People attend a St. Patrick's Day Parade in Moscow, Sunday, March 22, 2009.
AP Photo / Sergey Ponomarev
The patron saint of Ireland has finally won over the Russian Orthodox Church, which declared on Thursday that it shall henceforth celebrate St. Patrick’s Day, albeit on March 30, almost two weeks after the carousing has wrapped up to the west.
“In total, we added to the ecclesiastical calendar more than a dozen saints who struggled bravely in Western countries, including holy Patriky, the Apostle of Ireland, better known among the faithful of our country as St. Patrick,” Vladimir Legoida, a spokesman for the church, told the news agency Interfax.
According to Legoida, the new calendar was formulated based in part on the accounts of Russian Orthodox Christians worshipping in dioceses located in Western Europe. Church officials weighed this information, as well as the absence of particular saints’ name in polemical works criticizing Eastern Christianity, Legoida told Interfax.

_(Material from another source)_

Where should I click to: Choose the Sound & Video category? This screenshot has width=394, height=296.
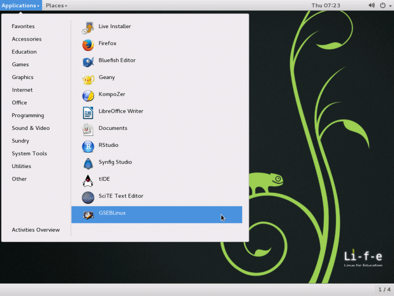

The Russian Orthodox Church is celebrating St. Patrick’s Day almost two weeks after the rest of Christendom because the church observes the Julian calendar, which is 13 days behind the now-standard Gregorian calendar.
While this year will make the first time Russian Orthodox Christianity has officially honored St. Patrick’s Day, cities across Russia have held annual holiday festivities for years already. These celebrations are likely to remain in mid-March, alongside the party in Ireland.